Il beneficio di sacubitrl/valsartan sul declino della funzione renale veniva pertanto  potenziato dal concomitante utilizzo di un MRA.  Risultati, questi, confermati anche all’analisi multivariata dopo essere stati corretti per i valori di pressione arteriosa e peso corporeo.

Anche la frequenza di discontinuazione del farmaco in studio è stata simile, indipendentemente dall’uso di MRA.

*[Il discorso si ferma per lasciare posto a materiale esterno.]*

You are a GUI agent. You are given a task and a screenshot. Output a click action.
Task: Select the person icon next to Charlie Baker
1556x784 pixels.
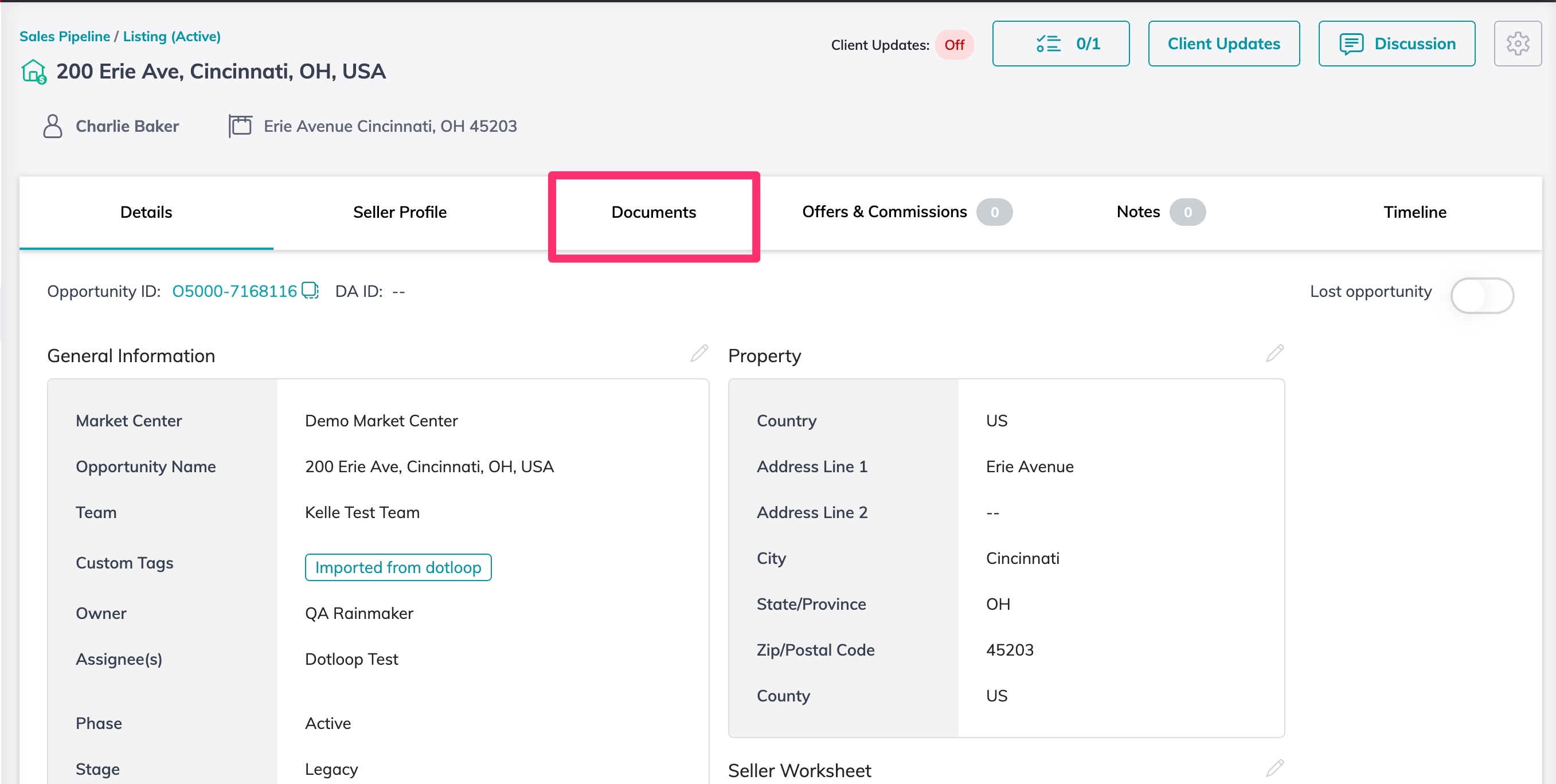pos(54,126)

Lo studio di Jering et al.  dimostra che, prendendo in considerazione endpoint compositi cardiorenali prespecificati, l’efficiacia di sacubitril-valsartan rispetto a valsartan era indipendente dall’uso di MRA, e che la combinazione di sacubitril-valsartan con un MRA produceva un beneficio renoprotettivo potenzialmente additivo ed appariva nel complesso ben tollerata.

 

Considerazioni

  • Lo studio di Jering et al è interessante se consideriamo la scarsità di dati in letteratura relativamente all’impatto degli MRA o degli inibitori della neprilisina e del recettore dell’angiotensina (ARNI), da soli o in combinazione, sulla progressione della malattia renale, rispetto agli ACE-i/sartani.
  • Lo studio FIDELIO-DKD (Efficacy and Safety of the nonsteroidal MRA Finerenone in Soggetti con diabete mellito di tipo 2 e malattia renale diabetica; NCT02540993 ha esteso questi concetti ai pazienti con diabete mellito. L’utilizzo di MRA studiato aveva un effetto favorevole sugli end-point compositi renali.
  • Le linee guida internazionali raccomandano l’utilizzo delle migliori terapie disponibili come gli inibitori dell’enzima di conversione dell’angiotensina, i bloccanti del recettore dell’angiotensina e l’MRA in pazienti accuratamente selezionati.
  • Nonostante le raccomandazioni, questi agenti rimangono sottoutilizzati nei pazienti con HFpEF nella pratica clinica.
  • La combinazione di MRA ed inibitori del cotrasportatore sodio-glucosio-2 (SGLT-2) può rappresentare una interessante soluzione. Questa classe di farmaci ha infatti dimostrato di ridurre il rischio di iperkaliemia e di avere un impatto positivo sugli end point renali nei pazienti con scompenso cardiaco. Studi futuri chiariranno se sia meglio una combinazione di sacubitril-valsartan e MRA, di un inibitore SGLT-2 e MRA, o possibilmente di una combinazione di tutti e tre questi farmaci, in termini di massima protezione renale nei pazienti con HFpEF.
  • Rimane al momento l’osservazione che l’associazione sacubitril-valsartan e MRA non è stata in grado di ridurre in maniera significatva l’end-point renale prespecificato in PARAGON-HF. nonostante avesse significativamente attenuato il declino della funzione renale rispetto a sacubitril-valsartan senza MRA o alla terapia con valsartan con o senza MRA. Non si può escludere che tale dato sia dovuto alla insufficiente durata dello studio. L’impatto del calo dell’eGFR su endpoint cardiorenali potrebbe infatti richiedere diversi anni e quindi un follow up più lungo rispetto a quello utilizzato dal PARAGON-HF.
  • Rimangono delle incertezze, ma lo studio di Jering et al. sembra suggerire la possibilità di rallentare la progressione della malattia renale nei pazienti con HFpEF, associando un MRA alla terapia con sacubitril/valsartan.

 

 

Bibliografia

 

  1. Solomon SD, McMurray JJV, Anand IS, et al. Angiotensin–neprilysin inhibition in heart failure with preserved ejection fraction. N Engl J Med 2019;381:1609–20.